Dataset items
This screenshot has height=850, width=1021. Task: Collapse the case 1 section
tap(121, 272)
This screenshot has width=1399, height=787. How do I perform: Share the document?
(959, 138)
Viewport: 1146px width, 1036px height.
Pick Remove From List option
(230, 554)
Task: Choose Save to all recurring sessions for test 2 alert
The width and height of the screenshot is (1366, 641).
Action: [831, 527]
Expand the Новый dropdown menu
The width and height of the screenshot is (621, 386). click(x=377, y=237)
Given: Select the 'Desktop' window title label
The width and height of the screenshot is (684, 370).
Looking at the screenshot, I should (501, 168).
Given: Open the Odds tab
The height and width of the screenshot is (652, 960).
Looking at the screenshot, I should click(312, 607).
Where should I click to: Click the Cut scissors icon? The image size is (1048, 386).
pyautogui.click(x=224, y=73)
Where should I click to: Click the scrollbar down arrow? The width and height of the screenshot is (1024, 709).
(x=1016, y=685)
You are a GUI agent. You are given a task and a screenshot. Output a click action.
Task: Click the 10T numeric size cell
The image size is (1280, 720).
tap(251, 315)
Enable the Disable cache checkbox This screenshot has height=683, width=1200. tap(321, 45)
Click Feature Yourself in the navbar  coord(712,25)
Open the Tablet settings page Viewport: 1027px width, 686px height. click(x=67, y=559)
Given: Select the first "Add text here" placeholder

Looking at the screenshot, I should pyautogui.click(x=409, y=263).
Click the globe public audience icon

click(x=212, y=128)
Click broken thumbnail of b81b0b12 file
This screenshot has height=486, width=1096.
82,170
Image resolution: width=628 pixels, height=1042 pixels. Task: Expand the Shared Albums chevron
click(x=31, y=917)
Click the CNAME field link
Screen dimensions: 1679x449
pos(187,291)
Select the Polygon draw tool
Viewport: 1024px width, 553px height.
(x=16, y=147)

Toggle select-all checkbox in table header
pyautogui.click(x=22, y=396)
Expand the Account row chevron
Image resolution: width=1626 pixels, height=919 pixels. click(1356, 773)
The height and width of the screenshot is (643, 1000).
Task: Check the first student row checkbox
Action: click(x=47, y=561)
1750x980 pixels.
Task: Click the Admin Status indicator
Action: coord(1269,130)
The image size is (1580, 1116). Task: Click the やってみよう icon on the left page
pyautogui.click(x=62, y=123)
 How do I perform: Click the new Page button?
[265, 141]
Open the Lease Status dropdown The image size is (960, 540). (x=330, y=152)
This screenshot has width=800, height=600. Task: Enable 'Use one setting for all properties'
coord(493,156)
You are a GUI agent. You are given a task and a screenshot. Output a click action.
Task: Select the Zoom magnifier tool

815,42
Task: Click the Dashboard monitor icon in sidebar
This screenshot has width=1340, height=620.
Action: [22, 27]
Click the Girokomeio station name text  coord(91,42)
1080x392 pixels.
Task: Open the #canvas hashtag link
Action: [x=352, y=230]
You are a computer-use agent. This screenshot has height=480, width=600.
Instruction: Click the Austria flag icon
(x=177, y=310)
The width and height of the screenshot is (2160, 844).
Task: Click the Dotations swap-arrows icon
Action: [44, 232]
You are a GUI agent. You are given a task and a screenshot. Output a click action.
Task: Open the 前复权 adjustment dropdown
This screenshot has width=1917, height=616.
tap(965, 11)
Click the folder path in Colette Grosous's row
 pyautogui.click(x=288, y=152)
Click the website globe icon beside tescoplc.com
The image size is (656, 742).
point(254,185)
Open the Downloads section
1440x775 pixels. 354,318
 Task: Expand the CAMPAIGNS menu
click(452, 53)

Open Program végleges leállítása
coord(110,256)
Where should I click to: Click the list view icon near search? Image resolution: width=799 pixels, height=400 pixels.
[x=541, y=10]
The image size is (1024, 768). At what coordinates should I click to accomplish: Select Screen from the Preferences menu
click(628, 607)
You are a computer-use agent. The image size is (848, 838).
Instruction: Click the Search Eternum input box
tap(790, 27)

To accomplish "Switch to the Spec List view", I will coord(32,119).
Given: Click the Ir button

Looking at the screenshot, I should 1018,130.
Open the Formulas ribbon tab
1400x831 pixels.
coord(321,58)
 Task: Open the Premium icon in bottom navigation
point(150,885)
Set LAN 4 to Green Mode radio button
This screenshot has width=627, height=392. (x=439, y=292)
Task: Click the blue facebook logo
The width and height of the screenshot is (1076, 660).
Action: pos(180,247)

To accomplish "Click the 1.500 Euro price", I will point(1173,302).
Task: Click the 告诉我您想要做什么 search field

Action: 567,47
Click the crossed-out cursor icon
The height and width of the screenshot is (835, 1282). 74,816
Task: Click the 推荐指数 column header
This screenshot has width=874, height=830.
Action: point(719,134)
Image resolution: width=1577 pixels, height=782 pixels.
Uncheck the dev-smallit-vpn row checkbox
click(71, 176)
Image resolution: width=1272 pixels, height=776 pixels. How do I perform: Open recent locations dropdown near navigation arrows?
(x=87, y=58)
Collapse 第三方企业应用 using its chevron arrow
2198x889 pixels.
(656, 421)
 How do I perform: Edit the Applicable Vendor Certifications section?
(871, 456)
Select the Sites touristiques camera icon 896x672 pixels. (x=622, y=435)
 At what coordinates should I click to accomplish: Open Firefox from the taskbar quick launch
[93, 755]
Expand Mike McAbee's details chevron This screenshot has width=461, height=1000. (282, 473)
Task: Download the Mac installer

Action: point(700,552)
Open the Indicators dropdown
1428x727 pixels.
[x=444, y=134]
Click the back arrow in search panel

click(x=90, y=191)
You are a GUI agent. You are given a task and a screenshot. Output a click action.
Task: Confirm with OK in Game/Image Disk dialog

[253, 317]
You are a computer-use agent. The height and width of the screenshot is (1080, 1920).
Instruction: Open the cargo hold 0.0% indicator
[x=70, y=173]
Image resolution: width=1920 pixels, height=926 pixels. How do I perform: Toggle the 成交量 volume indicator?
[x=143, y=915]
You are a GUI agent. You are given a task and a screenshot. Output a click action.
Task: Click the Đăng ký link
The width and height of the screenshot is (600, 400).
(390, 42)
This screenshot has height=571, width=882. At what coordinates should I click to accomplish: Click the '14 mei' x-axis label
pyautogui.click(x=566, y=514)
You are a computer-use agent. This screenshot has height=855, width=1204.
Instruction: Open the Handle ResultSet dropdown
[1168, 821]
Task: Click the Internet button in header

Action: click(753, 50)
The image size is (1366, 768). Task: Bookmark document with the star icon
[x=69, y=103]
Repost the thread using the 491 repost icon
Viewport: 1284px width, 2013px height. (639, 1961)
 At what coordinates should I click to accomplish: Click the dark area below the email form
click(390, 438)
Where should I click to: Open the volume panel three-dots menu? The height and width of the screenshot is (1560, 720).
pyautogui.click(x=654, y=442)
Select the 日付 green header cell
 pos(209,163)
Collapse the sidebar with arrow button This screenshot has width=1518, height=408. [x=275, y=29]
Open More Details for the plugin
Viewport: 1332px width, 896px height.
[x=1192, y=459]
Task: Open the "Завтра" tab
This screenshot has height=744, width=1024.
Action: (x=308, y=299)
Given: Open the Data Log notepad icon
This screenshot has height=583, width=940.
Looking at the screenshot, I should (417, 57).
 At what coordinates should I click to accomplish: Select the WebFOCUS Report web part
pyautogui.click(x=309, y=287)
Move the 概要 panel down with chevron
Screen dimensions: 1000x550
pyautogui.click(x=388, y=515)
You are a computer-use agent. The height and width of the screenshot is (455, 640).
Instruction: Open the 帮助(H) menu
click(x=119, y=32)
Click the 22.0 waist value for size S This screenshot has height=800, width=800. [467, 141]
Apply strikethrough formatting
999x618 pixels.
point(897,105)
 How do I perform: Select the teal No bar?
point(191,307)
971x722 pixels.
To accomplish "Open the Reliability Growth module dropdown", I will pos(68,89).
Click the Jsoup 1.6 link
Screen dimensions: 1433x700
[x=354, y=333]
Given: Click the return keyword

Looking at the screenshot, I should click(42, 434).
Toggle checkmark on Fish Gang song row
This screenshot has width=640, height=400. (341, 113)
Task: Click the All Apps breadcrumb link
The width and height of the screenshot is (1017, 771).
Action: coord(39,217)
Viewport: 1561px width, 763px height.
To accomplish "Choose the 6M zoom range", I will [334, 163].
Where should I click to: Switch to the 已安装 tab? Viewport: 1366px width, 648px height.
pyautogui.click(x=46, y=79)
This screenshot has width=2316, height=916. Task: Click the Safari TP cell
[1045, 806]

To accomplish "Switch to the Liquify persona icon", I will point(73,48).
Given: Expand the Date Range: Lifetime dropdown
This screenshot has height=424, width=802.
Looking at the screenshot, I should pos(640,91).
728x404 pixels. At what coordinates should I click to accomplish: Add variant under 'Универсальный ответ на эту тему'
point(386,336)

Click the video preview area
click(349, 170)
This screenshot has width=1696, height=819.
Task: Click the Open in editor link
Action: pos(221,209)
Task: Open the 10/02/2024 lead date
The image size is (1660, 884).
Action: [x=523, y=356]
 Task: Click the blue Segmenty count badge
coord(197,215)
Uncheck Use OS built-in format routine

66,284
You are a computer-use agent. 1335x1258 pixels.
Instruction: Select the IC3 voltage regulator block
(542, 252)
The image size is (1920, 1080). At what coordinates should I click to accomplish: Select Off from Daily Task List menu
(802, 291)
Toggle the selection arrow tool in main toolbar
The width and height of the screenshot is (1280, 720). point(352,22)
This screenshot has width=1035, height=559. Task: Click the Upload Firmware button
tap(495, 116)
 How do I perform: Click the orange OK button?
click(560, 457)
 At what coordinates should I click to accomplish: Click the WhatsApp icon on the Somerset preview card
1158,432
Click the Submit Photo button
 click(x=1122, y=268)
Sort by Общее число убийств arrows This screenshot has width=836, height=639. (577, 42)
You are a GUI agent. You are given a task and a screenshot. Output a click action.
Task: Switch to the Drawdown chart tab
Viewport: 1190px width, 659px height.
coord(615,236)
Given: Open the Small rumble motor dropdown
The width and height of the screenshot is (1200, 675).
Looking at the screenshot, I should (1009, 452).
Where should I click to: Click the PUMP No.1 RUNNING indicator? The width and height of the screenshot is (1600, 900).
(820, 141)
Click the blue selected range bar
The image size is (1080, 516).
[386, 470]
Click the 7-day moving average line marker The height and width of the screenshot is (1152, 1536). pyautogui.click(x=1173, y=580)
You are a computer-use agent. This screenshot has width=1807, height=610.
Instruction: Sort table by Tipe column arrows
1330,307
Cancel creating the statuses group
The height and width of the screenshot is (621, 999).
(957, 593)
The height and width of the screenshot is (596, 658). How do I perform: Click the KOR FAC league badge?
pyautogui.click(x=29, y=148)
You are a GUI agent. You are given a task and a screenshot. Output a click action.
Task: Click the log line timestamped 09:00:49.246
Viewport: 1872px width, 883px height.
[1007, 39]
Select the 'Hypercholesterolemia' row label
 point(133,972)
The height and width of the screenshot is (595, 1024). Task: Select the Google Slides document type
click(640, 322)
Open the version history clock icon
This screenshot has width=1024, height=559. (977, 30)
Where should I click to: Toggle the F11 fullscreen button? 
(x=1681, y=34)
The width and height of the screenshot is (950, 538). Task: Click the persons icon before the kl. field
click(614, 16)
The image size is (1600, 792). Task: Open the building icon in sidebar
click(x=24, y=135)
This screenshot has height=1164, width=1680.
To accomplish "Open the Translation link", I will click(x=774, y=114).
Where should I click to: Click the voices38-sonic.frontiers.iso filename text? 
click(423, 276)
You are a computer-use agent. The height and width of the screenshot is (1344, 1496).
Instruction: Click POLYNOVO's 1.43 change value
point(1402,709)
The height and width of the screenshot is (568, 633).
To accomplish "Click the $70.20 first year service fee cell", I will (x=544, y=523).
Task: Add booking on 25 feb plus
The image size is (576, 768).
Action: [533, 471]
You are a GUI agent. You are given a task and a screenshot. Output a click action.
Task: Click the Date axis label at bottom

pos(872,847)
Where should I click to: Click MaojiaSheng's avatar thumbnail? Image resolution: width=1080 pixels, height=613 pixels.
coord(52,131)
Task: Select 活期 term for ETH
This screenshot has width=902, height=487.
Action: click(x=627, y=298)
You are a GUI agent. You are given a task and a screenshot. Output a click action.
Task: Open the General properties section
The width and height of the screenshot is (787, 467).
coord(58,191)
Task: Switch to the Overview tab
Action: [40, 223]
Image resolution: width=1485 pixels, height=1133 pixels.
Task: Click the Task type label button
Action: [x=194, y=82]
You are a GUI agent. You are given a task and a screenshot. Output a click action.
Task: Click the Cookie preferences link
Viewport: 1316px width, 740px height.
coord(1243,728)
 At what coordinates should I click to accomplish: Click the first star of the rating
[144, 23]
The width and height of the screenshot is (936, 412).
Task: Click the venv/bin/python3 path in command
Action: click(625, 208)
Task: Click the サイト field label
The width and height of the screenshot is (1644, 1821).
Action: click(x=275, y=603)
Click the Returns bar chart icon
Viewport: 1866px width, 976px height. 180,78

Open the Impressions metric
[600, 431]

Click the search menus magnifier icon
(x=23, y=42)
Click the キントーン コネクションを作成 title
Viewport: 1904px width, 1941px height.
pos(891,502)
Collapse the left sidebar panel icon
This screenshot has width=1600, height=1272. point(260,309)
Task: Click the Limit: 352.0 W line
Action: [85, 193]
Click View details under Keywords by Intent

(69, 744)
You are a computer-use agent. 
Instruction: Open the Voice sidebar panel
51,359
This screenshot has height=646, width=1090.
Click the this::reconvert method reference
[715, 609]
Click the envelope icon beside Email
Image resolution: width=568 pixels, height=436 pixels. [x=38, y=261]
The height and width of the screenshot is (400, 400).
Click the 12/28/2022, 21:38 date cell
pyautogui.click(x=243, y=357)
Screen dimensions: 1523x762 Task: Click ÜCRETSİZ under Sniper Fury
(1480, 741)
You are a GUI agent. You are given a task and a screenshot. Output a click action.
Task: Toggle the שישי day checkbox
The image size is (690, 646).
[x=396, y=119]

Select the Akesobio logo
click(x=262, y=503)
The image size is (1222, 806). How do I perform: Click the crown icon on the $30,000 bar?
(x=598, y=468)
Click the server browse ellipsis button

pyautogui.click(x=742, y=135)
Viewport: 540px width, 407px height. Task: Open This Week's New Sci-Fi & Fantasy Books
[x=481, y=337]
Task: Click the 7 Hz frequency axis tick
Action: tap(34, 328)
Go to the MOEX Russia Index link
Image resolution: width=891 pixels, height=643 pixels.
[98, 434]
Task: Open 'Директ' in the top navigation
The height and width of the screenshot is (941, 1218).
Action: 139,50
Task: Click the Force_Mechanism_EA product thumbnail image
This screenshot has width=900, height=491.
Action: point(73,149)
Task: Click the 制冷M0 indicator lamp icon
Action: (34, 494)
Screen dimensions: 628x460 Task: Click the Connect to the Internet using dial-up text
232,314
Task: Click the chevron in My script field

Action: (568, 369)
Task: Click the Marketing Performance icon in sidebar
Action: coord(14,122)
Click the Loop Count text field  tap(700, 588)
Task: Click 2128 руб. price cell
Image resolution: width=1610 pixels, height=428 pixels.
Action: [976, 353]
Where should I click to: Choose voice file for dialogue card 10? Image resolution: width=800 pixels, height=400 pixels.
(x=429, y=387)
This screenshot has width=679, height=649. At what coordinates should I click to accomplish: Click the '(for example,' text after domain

Exercise aim:
Above are some records. Count the lines among them with the word "computer", and answer with the number only.

Solved problem:
9